La photographe belge Bieke Depoorter sait que le hasard fait bien les choses. C’est d’ailleurs pour cela qu’elle a notamment parcouru la Russie, les États-Unis et l’Égypte à la recherche d’inconnus qui accepteraient qu’elle passe une nuit chez eux. De ces rencontres brèves ressortent des portraits chargés d’atmosphères. Des images effleurant les frontières entre réalité et fiction.

Alors que la plupart des photographes développent généralement un plan précis avant de se lancer dans un nouveau projet, Bieke Depoorter (°1986) a décidé de faire tout l’inverse, laissant le hasard et son instinct faire les choses. « Pour tout ce que je fais, j’ai tendance à suivre mes sentiments, mon instinct. Avec la photographie, c’était pareil.1 »

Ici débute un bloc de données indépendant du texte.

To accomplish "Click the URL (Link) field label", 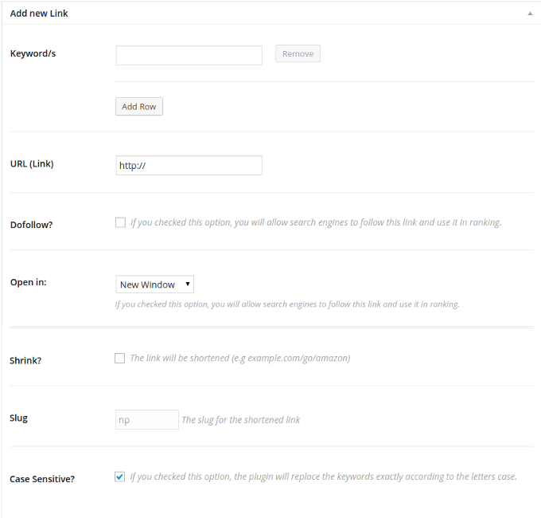I will coord(32,164).
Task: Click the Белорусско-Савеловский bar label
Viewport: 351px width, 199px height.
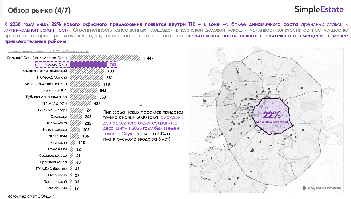Action: point(45,71)
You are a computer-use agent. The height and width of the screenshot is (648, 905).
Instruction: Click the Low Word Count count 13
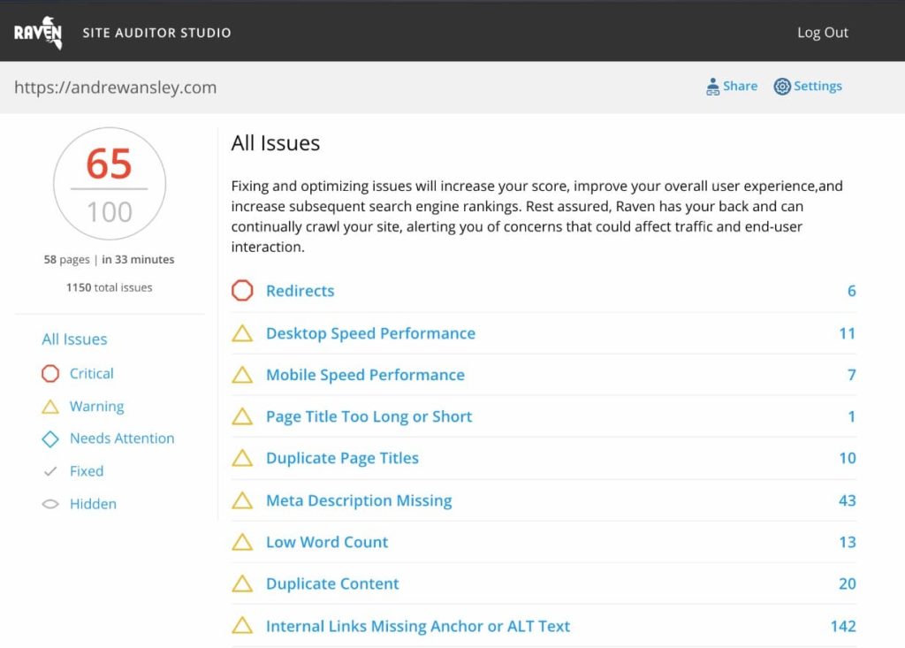[847, 542]

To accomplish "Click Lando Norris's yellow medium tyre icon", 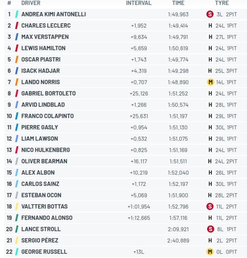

Bieke Depoorter | Ou Menya. 2008-2009. © Bieke Depoorter | Magnum Photos → http://www.biekedepoorter.com/projects/ou-menya/

Pour choisir ses sujets, Depoorter opte généralement pour une approche directe : elle parle aux gens qui l’intriguent dans la rue et puis leur demande si elle peut loger chez eux, le temps d’une nuit. La confiance et l’échange sont les clefs de son travail. « C’est vraiment important pour moi, lors d’un projet, d’être là en tant que personne et pas seulement en tant que photographe. Les deux vont ensemble. C’est une manière de prendre le moment et d’être en relation avec les gens. Il m’arrive parfois d’être dans un réel échange de confidences avec eux. Ensuite, je prends des photos mais ce ne sont pas des photos de leur ‘vie’. Cela reflète plutôt des instants de leur intimité.2 »

Bieke Depoorter | Ou Menya. 2008-2009. © Bieke Depoorter | Magnum https://www.magnumphotos.com/arts-culture/bieke-depoorter-ou-menya/

L’intensité de ces échanges n’est rendue possible que par la brièveté de leur rencontre. Le lendemain, tout le monde sait qu’elle aura déjà disparu. Bieke raconte la magie de ce caractère éphémère : « Il est plus facile de partager des secrets avec un étranger − quelqu’un que vous savez que vous ne reverrez jamais − qu’avec un ami proche que vous voyez tous les jours. Pour moi, il y a quelque chose de spécial à propos de la nuit et des gens chez eux. Quand il fait noir, l’atmosphère change. Les gens sont plus réels, d’une certaine manière. Dans la rue, vous prétendez être quelqu’un d’autre. Je le fais moi-même. Mais quand vous rentrez chez vous, cette couche se détache.3 »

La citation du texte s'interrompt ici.